Sampling becomes harder for lower mutation rates because more sequences are needed, so that is likely the factor.
However, it is not so simple. The final pool of aDNA is not all of the same generation even when the reaction is 100% efficient: in such a scenario 50% of the strands will have undergone n doublings, 25% n–1 doublings, 12% n–2 doublings etc. So in effect the average age of pool is not n doublings but about n–0.6. This would mean that the error rate is off slightly... but it would shift it in the other direction —doh! Lastly, if the heteroduplex hypothesis in my other post is correct, the error rate would be an underestimate by 50%. If the PCR is not 100% efficient as is actually the case, the values are more diverse still. In fact, I do wonder how does a supercoiled template behave as a template. It ought to denature poorly, so actually a polymerase might be more likely to copy an amplicon than the original. To test this one could see the difference between an amplicon as a template and a plasmid as a template. So the values are not perfect—linear PCR with NGS would the best way to determine the mutational rate, but who has the time and money to test a minor thing like that?
Furthermore, to see the primer efficiency QPCR is required and I don't think anyone would go to the effort of setting up a QPCR to calculate their epPCR rate.

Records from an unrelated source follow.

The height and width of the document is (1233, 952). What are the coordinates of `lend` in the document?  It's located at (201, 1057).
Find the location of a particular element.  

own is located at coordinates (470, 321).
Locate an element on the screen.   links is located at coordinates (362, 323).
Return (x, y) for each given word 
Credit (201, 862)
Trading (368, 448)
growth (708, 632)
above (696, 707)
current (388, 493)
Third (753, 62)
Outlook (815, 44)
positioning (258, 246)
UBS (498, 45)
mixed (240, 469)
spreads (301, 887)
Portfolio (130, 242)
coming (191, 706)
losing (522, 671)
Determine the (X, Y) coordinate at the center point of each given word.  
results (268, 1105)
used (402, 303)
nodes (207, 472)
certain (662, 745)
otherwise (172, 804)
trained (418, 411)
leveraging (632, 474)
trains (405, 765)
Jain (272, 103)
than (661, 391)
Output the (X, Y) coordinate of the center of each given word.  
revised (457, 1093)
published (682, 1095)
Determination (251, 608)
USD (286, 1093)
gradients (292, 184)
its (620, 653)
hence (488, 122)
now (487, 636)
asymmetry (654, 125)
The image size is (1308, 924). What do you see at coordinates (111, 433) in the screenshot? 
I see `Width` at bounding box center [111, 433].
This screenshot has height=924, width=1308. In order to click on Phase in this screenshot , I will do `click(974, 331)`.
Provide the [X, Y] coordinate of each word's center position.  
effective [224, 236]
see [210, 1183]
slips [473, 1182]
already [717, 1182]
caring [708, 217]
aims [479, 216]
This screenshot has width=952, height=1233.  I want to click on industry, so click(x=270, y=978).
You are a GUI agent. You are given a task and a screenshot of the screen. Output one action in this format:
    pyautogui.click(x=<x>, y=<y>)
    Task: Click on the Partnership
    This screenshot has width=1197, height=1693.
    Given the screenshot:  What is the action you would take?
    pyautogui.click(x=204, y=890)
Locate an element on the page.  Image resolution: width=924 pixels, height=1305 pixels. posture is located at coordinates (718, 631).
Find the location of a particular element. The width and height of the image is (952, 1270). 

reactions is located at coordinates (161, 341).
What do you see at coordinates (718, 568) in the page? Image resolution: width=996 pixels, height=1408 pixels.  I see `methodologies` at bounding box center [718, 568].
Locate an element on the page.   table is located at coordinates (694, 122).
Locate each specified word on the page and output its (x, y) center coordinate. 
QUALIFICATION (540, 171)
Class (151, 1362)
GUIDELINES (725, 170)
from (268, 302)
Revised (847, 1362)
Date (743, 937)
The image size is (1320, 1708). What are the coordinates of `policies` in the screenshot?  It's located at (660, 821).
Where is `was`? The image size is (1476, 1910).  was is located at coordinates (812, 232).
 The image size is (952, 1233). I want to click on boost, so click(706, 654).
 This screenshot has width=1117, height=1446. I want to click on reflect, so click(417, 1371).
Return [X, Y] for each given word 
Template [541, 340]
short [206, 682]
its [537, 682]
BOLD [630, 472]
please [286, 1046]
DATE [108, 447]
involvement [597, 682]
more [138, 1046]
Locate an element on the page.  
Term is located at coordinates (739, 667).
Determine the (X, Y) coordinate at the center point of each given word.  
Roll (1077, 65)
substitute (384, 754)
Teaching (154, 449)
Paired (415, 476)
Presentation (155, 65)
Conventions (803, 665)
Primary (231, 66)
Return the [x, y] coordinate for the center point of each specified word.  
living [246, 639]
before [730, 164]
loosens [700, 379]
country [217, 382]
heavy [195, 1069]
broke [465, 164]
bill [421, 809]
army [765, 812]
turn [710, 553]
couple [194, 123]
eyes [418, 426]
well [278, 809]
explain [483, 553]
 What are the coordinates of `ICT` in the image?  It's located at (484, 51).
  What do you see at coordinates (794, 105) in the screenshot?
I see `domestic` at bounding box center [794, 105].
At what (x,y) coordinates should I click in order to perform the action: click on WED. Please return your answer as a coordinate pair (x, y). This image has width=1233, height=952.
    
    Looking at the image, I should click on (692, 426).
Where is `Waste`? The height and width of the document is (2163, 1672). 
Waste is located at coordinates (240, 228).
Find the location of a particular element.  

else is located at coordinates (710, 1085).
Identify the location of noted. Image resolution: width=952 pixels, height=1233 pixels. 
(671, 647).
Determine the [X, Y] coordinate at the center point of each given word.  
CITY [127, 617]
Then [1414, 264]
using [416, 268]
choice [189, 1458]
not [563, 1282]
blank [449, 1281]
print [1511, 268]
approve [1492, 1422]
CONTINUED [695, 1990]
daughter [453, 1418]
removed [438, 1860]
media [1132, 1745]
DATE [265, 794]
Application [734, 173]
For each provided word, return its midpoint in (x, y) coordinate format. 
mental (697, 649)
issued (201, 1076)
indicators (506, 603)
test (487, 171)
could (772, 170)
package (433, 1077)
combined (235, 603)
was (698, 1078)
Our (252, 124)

Nevertheless, the error rate is somewhere between 0.9 and 1.3 and that is a somewhat safe bet. ...As is the fact that if one goes for more than 10 doublings, indels dominate the pool ruining the experiment.

The error rate is actually low, which is problematic. Mutazyme I, if one reads the patents, is nothing more than exo- Pfu DNA polymerase with polymerase enhancing factor (PEF) to make it work better (not stall if dUTP is present). Mutazyme II is unknown, but my guess is Thermococcus sp JDF-3 polymerase they mention in the paper. The MgCl2 is at 2 mM, but the primers and dNTPs are at a higher concentration, similarly to MnCl2 mutagenesis. Curiously, they do add 0.5 mM MnCl2 to one experiment to show the two could be combined. But if one wanted a high mutation frequency (e.g. small template) exo- Taq with MnCl2 would be the best option despite the bias issue.